The creation of a company by a former employee […]
28 February 2023
Cass. com, December 7, 2022, n°21-19.860
In its decision of December 7, 2022, the Court of Cassation recognizes that the creation of a competing company by a former employee who has kept his employer’s customer file constitutes an act of unfair competition, whether or not the file has been exploited.
1. The legal framework
The notion of unfair competition is a praetorian notion based on the articles governing extra-contractual liability (articles 1240 and 1241 of the Civil Code).
Article 1240 provides that “any act of man, which causes damage to another, obliges the person by whose fault it occurred to repair it”.
2. The facts
In this case, two former employees of a company set up a competing company and transferred the list of e-mails of their previous employer’s customers to their personal e-mail box.
Considering that they had unlawfully canvassed its clientele by means of letters, and this before the end of the employment contract of one of them, the former employer sued the company created by the former employees for unfair competition.
The Paris Court of Appeal rejected his request on the grounds that the competing activity in question did not actually start until after the end of their employment contracts, and that the latter did not include a non-competition clause.
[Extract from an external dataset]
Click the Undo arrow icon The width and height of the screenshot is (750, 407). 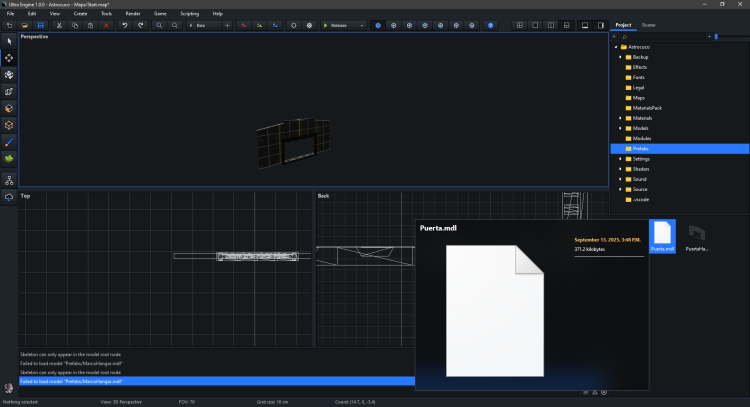tap(125, 25)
Furthermore, it considers that the transfer of the customer file cannot be considered as wrongful in the absence of proof of their exploitation by a wrongful means.
The former employer appealed to the Supreme Court.
The latter complains that the Court of Appeal rejected its claim, even though the competitor had sent a commercial offer, constituting an offer of a contract, to one of its customers before the effective end of the employment contract of one of the employees, and that, moreover, the mere misappropriation of a competitor’s customer file in order to canvass the market constitutes an unfair process, so that the exploitation of the file does not constitute a condition required to characterize unfair competition.
3. The opinion of the Court of Cassation
The Court of Cassation overturned the decision of the Court of Appeal.
On the one hand, it states that the fact that a company in the creation of which the employee of a competitor company has participated, starts its activity before the end of the employment contract between them constitutes an act of unfair competition.
Indeed, the Court consistently recognizes that an employee is bound by a non-compete obligation to his employer for as long as he is bound by his employment contract, on the basis of contractual loyalty alone (Cass. com., Oct. 16, 2019, No. 18-15418; Cass. com., June 1, 2022, No. 21-11921).
On the other hand, it holds that the mere fact that a company, in the creation of which the former employee of a competitor participated, holds confidential information relating to the activity of the latter and obtained by this employee during the performance of his employment contract, constitutes an act of unfair competition.